Because the core has largely been removed from the exercise, we often see clients going heavy and deep with the movement in the hope of achieving their leg muscle size & strength goals.

A major downside to this large Range of Motion is that to achieve this goal, the client will most likely have to allow their butt/lower back to lift off the seat and allow the pelvis to rotate into a posterior tilt position which will in turn flatten/flex the lumbar spine (which should be anteriorly curved).

There are two main issues with allowing the lumbar spine to adopt a flattened/flexed position during the Incline Leg Press:

1. The intervertebral disks are “squashed” by the vertebral bodies forcing them to protrude posteriorly leading to pressing/pinching of the nerve roots that run out from this section of your spine. This can cause significant discomfort/pain in your lower back.

2. In addition to the poor position of the lumbar spine in this deep position, adding load from the weight of the sled presses hard against your legs & spine further increasing the load on this lower region of your spine (which is now exposed because it is unable to maintain a neutral anterior curve).

Both these factors can quickly lead to lower back pain during and after performing a set of heavy Incline Leg Press.


There are several technical aspects that you should focus on at all times when performing this exercise:

1. Do not allow your lower back to come off the bench – by keeping your lower back/bum wedged into the L-shaped seat, you minimise the possibility of allowing your pelvis to lift off and move into this excessive posterior rotated position.
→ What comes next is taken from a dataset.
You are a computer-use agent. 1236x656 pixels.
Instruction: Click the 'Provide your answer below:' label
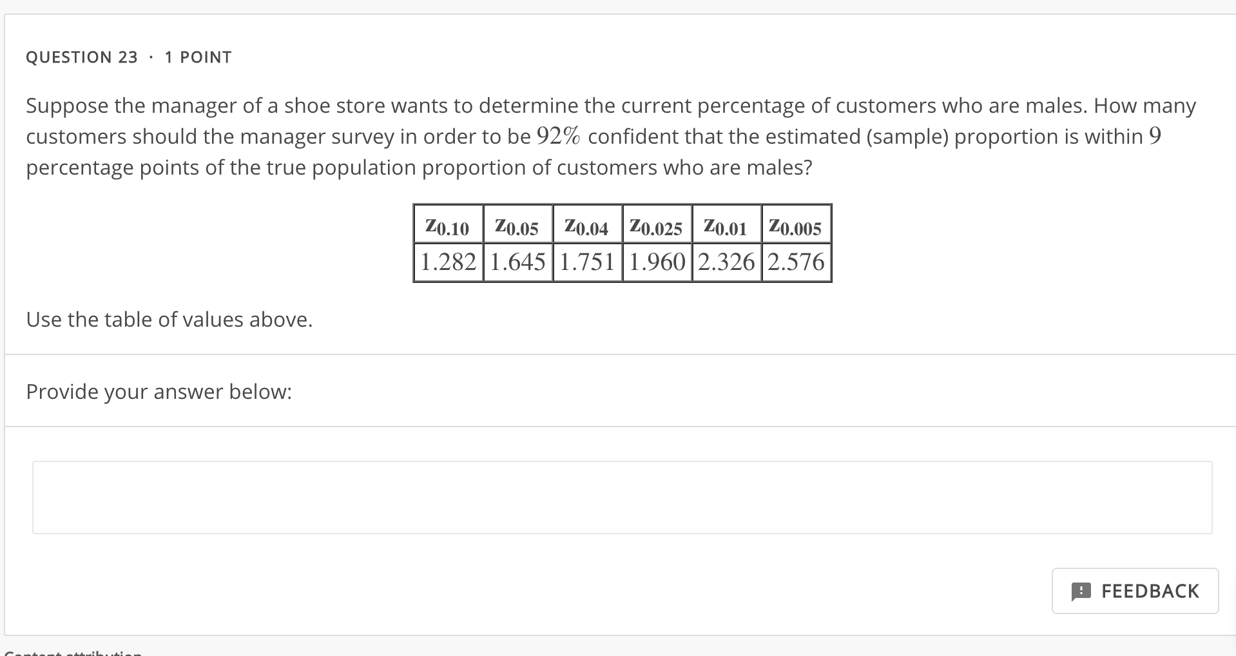point(159,391)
2. Don’t lower the sled as far down as you might like/want to – This will ensure you can still load your legs but you keep as much of your pelvis & lower spine out of the movement.

3. Ensure you correctly abdominally brace your core prior to each lowering repetition – this will keep the Intra-Abdominal Pressure (IAP) high further protecting your lower spine from inappropriate loading (If you are lifting very heavy, wearing a weight belt will assist in increasing your IAP during the movement).
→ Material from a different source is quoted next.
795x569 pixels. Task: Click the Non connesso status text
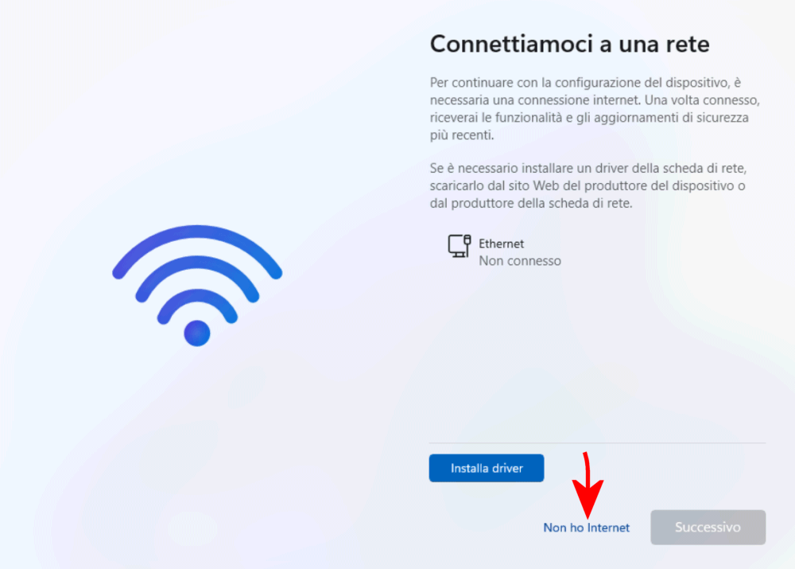coord(520,261)
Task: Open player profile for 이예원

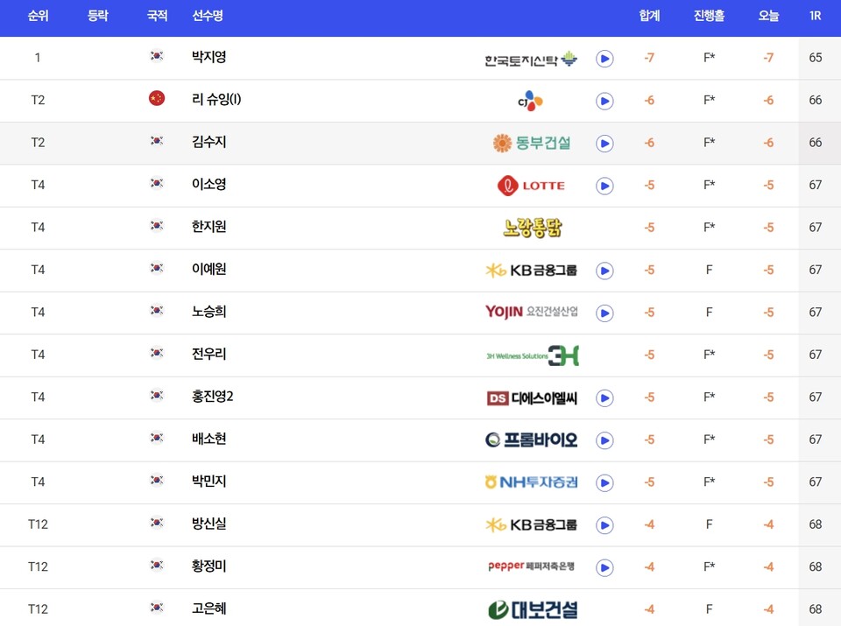Action: [x=209, y=269]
4. Feet Placement – if you don’t feel you are generating enough load on your quadriceps – lower your feet position on the sled, this will increase the ROM through the knee joint (rather than through the hip joint) and will increase the tension through your quadricep muscles.

The Incline Leg Press exercise can be a great way of loading your legs if you are unable to squat or squat with much weight. If you concentrate on good technique as outlined above, you will maximise your returns and minimise hurting yourself which will affect future strength adaptations.